■ RECORD LIST ■
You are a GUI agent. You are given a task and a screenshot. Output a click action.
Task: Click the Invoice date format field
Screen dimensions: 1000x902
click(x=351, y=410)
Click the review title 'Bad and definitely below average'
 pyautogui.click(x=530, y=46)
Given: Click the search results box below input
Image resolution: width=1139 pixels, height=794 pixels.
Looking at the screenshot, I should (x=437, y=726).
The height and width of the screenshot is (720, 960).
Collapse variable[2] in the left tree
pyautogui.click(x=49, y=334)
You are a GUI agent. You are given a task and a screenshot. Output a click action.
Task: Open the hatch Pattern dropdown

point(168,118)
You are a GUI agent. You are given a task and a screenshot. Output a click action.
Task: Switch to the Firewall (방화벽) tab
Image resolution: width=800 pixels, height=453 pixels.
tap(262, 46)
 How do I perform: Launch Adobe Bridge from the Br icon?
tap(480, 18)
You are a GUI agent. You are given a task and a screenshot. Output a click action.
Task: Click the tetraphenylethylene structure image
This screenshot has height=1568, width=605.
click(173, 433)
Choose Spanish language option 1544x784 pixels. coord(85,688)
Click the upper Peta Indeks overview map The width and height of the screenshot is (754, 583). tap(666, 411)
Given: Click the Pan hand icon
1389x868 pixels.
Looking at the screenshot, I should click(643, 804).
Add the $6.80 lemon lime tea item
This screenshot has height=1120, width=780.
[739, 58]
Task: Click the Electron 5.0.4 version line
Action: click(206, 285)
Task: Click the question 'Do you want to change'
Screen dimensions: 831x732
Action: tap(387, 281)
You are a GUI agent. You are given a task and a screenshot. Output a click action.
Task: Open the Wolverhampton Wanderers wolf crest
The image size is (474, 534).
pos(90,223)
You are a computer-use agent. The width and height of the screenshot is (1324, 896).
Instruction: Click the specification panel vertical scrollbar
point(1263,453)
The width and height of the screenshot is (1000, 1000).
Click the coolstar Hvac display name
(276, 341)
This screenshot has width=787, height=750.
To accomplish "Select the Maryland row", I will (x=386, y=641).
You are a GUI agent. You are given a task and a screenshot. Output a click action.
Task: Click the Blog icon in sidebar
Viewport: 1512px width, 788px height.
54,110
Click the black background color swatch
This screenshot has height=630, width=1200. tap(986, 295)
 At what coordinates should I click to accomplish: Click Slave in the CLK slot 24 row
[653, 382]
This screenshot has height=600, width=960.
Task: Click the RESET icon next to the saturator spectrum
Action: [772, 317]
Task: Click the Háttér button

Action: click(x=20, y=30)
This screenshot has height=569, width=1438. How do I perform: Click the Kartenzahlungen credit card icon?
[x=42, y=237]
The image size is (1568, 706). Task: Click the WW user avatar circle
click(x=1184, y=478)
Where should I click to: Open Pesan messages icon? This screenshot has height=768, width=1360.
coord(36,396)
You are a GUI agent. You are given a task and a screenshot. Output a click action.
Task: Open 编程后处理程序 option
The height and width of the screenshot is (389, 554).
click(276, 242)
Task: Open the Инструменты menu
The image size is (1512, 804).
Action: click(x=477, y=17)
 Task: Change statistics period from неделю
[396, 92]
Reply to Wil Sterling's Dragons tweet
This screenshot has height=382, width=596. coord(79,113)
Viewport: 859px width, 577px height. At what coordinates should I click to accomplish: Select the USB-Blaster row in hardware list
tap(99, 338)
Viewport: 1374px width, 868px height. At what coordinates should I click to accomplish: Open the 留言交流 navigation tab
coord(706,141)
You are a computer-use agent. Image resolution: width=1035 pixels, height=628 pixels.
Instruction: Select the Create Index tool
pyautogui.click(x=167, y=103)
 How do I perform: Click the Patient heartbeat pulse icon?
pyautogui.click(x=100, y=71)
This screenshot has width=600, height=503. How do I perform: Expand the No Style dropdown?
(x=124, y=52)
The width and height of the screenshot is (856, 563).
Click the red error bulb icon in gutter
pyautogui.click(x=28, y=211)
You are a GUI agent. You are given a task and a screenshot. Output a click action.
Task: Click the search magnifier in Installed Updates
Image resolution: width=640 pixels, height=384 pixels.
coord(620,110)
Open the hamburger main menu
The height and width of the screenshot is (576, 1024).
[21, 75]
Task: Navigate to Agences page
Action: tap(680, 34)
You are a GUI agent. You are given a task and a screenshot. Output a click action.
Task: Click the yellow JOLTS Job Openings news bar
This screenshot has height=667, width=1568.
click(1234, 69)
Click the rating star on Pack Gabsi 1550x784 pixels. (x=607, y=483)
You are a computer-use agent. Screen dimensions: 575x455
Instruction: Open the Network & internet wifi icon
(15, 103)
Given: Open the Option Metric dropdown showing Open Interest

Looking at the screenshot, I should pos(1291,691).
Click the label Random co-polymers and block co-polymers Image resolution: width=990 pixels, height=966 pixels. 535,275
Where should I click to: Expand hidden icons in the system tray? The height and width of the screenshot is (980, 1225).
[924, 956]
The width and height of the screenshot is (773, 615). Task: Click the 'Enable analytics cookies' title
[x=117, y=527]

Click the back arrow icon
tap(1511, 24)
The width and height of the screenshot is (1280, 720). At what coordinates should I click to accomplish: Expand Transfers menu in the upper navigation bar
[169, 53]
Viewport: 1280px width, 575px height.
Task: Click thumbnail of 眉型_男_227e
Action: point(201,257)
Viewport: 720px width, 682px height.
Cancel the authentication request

■ GIVEN EXERCISE ■
Show each line of the records that contains the word "from", treating uppercase and lowercase letters as distinct.

■ RESPONSE ■
 How do I perform: Launch Adobe Bridge from the Br icon?
 Task: Change statistics period from неделю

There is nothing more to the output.